Smaller jurisdictions are much more likely to lay at least some of the blame for expenditure forecasting inaccuracies on the federal government. Twenty-three percent of the jurisdictions under 10,000 cite this factor as problematic compared to 7 percent of those over 100,000. Smaller jurisdictions in Florida, and elsewhere, have been particularly hard hit with federal mandates in the employment and environmental areas. Smaller jurisdictions are also somewhat more prone to attribute expenditure forecasting inaccuracies to the lack of forecasting expertise among their current staff. However, the percentage citing it is still small (7 percent among those below 10,000 population).

The fiscal impacts of federal and state court rulings jeopardize expenditure forecasting accuracy; more for counties than cities or school districts. Particularly difficult to project and costly to implement are rulings related to correctional systems and facilities--a county function in Florida.
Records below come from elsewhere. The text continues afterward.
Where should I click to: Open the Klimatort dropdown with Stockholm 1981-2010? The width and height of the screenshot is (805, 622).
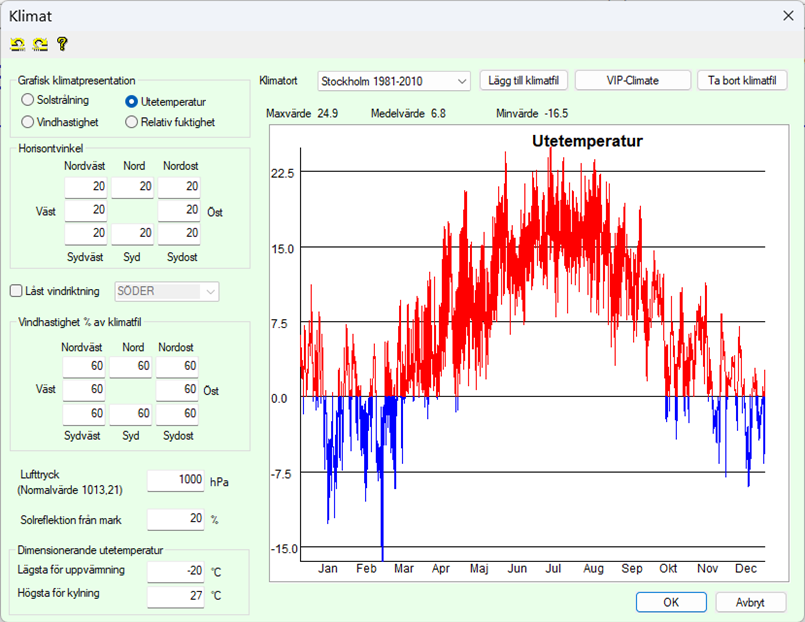click(393, 81)
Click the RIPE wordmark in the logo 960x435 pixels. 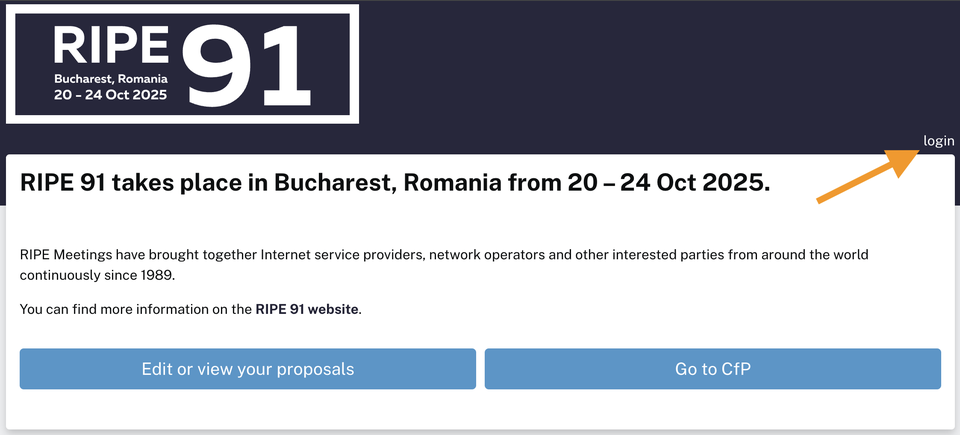111,44
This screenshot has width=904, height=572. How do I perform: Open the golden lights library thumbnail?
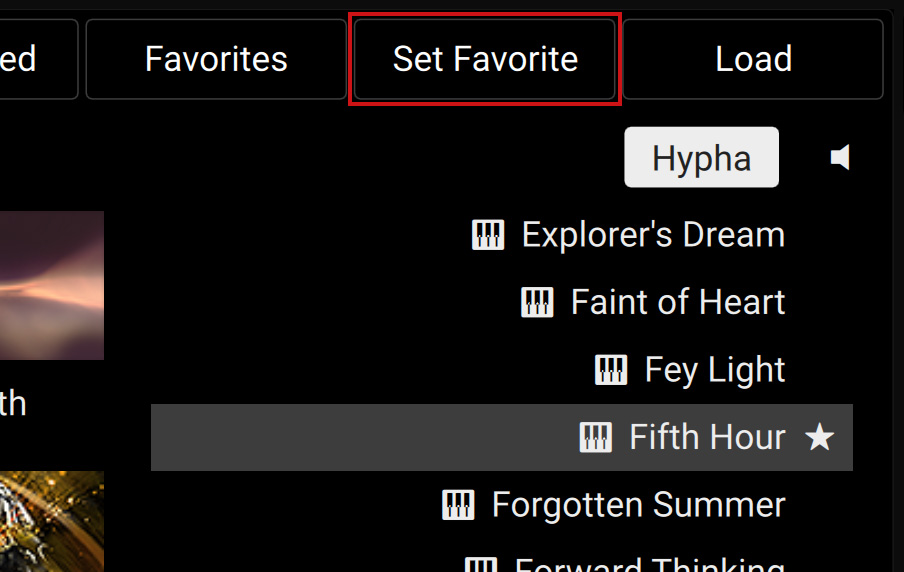51,521

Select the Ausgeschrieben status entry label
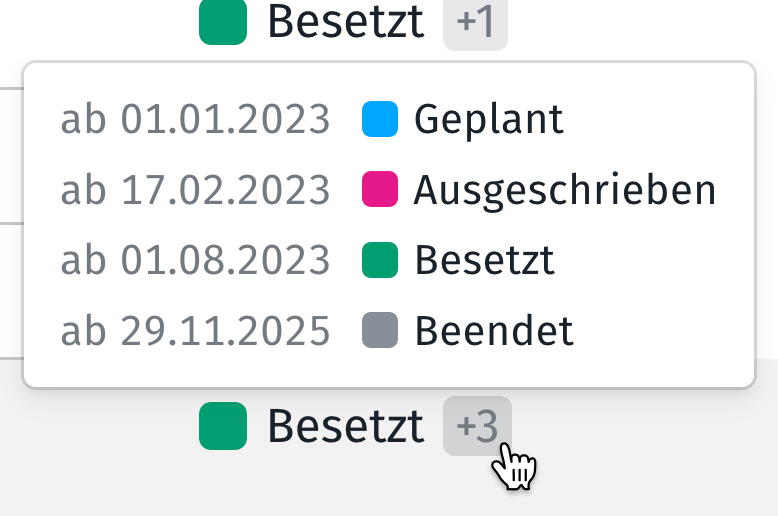(565, 190)
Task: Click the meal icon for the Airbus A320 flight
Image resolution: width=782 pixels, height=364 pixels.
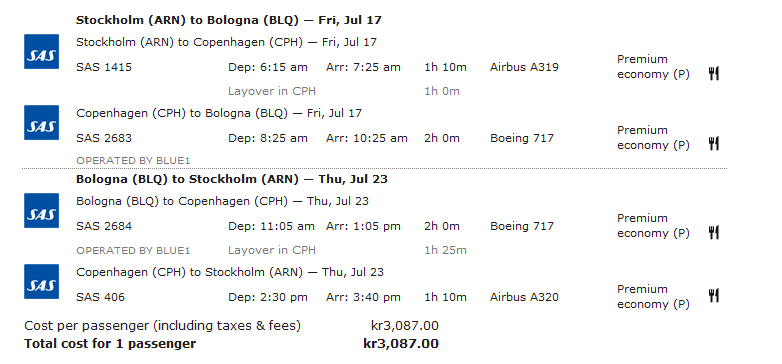Action: pyautogui.click(x=714, y=296)
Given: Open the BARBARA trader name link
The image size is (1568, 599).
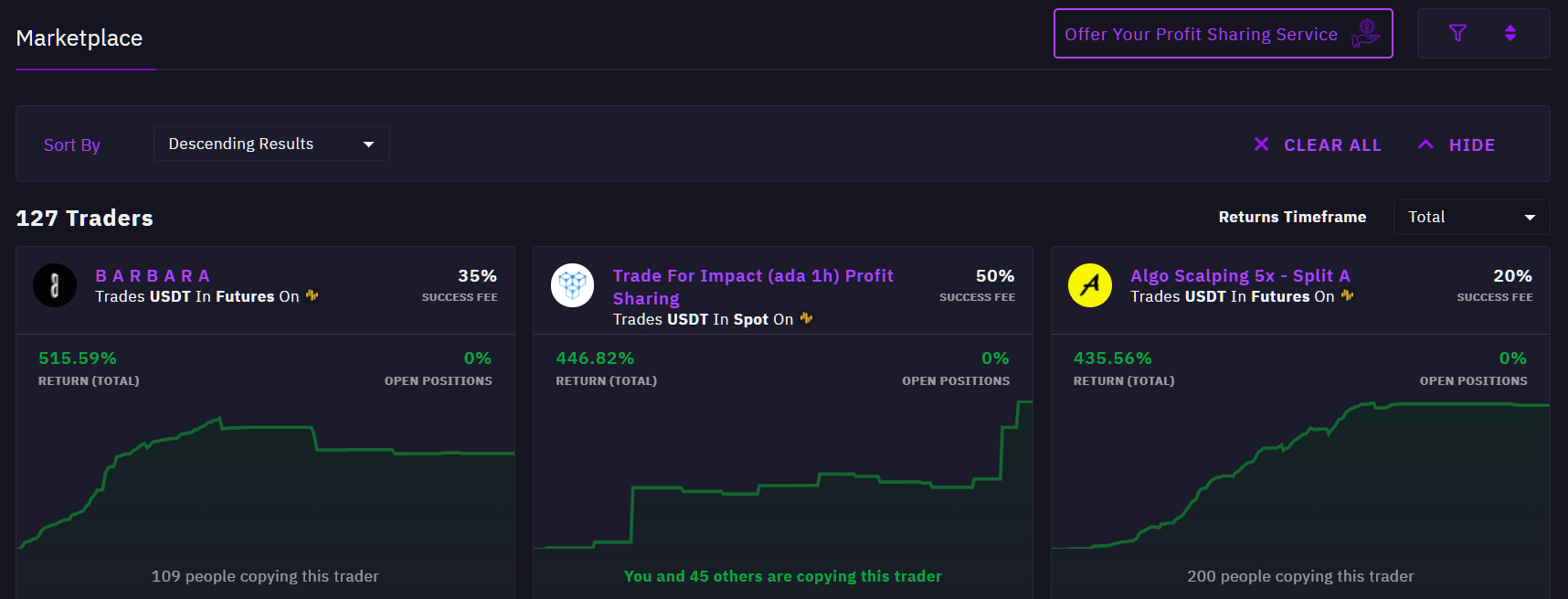Looking at the screenshot, I should [x=153, y=275].

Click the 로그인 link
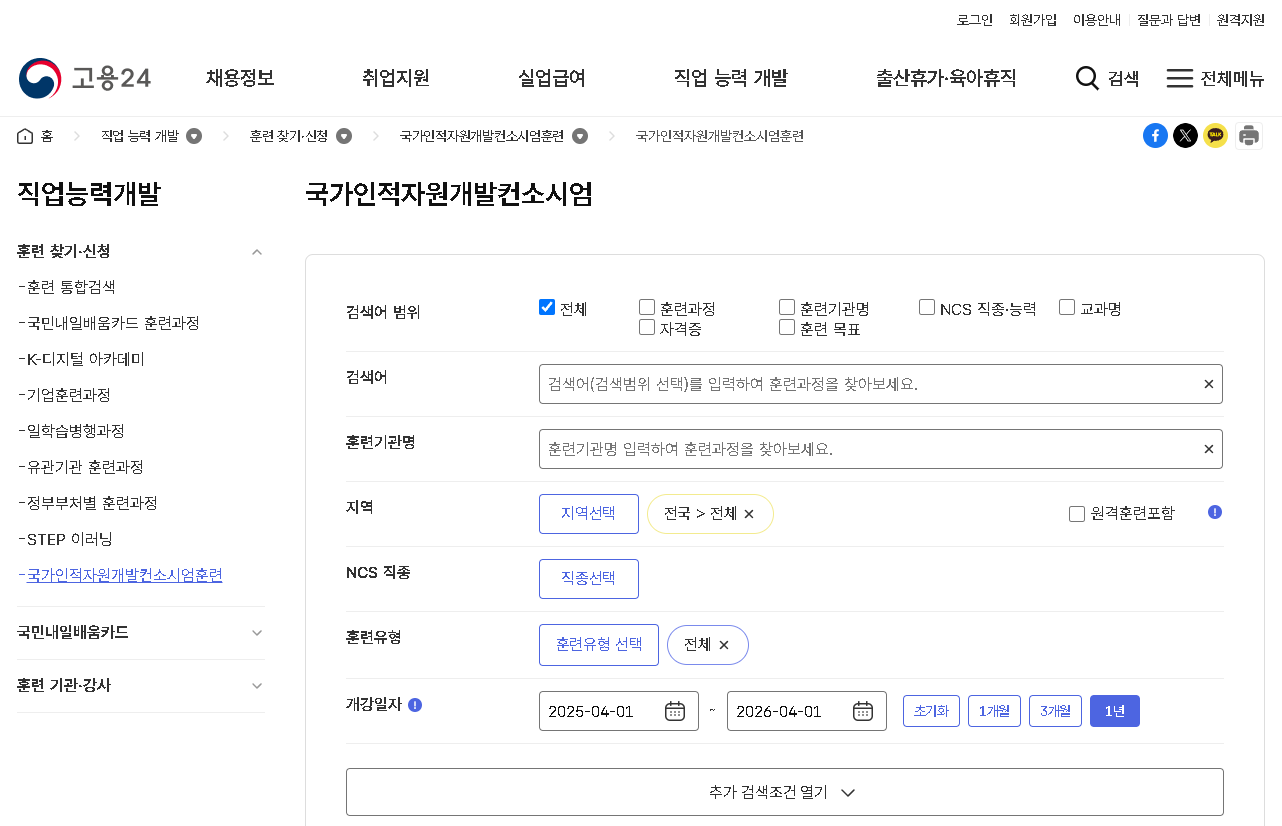point(974,19)
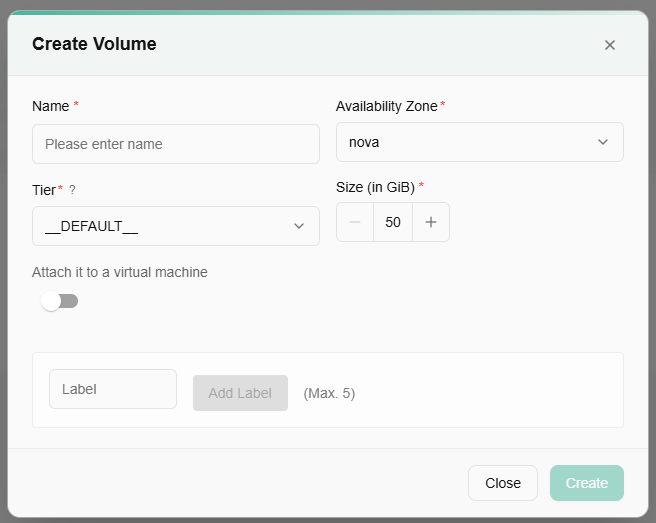Click the disabled Add Label button
This screenshot has width=656, height=523.
240,393
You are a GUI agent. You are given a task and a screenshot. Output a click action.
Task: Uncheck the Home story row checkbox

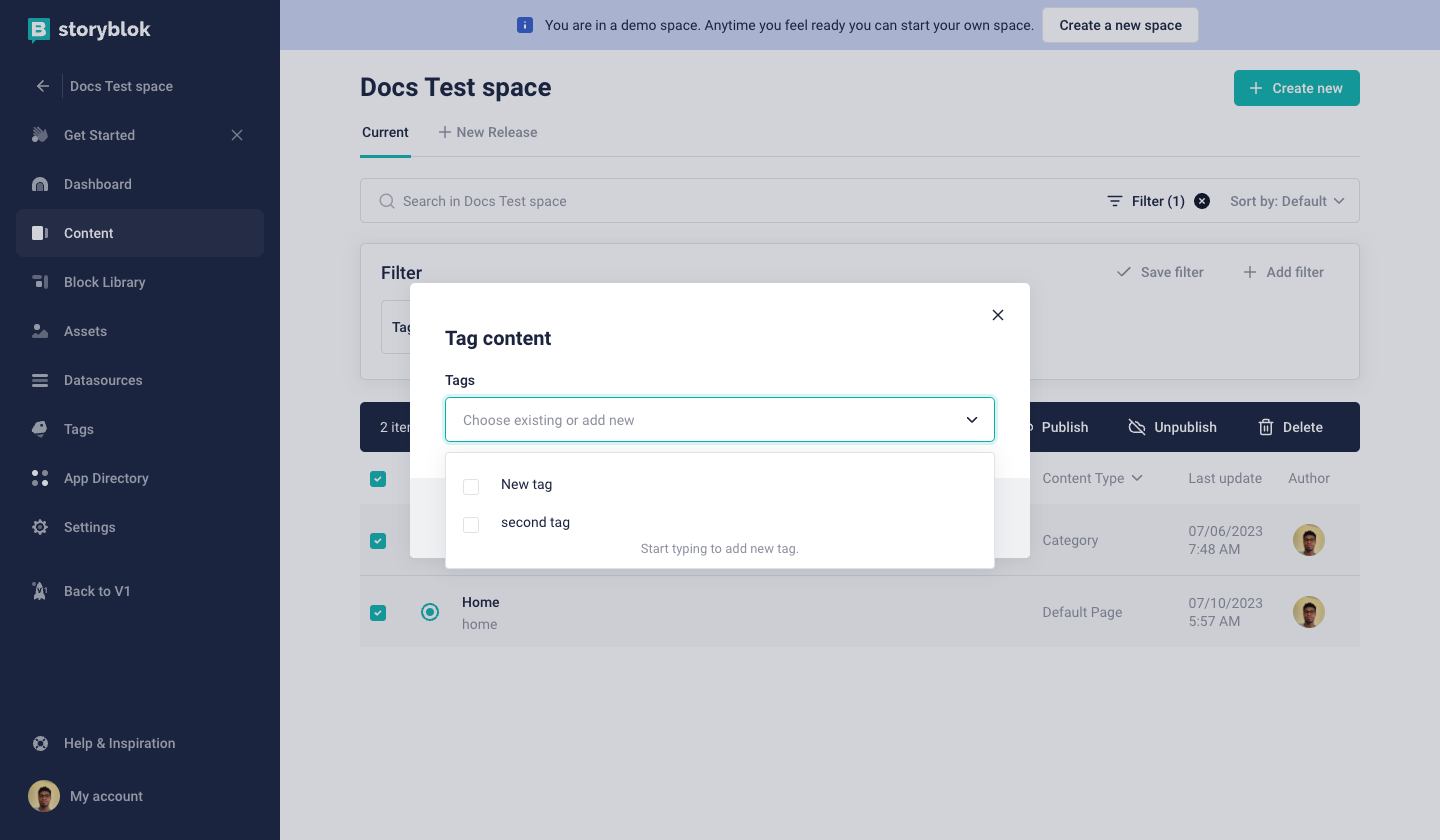(x=378, y=612)
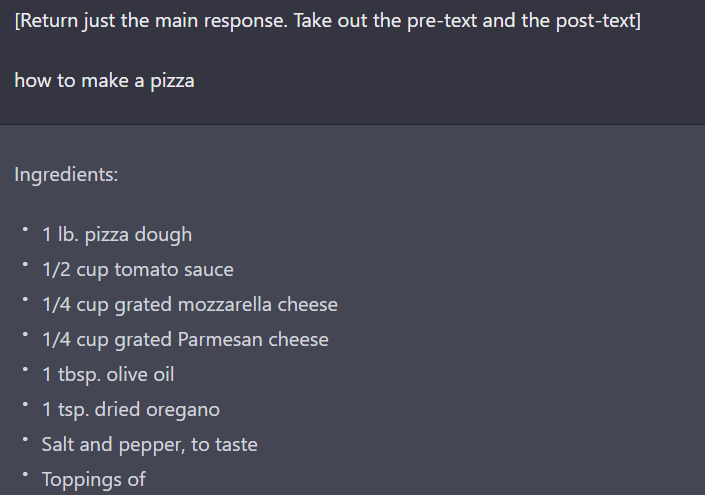This screenshot has height=495, width=705.
Task: Click the "Toppings of" list item
Action: [x=94, y=479]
School districts are more prone to have difficulty anticipating the costs of employee wage agreements than cities or counties. School districts are more labor intensive and more unionized than cities or counties in Florida which explains this differential. The absence of current demand indicators is a concern of general purpose government budgeters, while none of the school district finance officers cite this as a problem, probably because of their narrower and more definable client base--school-age children.

The Role of Politics

Aside from the more externally driven economic factors affecting local government revenue and expenditure forecasts, there are the internally driven political factors. Florida's budget officers attest to the fact that these factors exist ... and affect forecasting.

Fifty-one percent of the survey respondents acknowledge that politics more often than economics "often" or "almost always" dictates the outcome of budget decisions in their jurisdictions. County and city budget officials are much more likely to see this as the case than school district budget officers (75, 54 and 31 percent respectively).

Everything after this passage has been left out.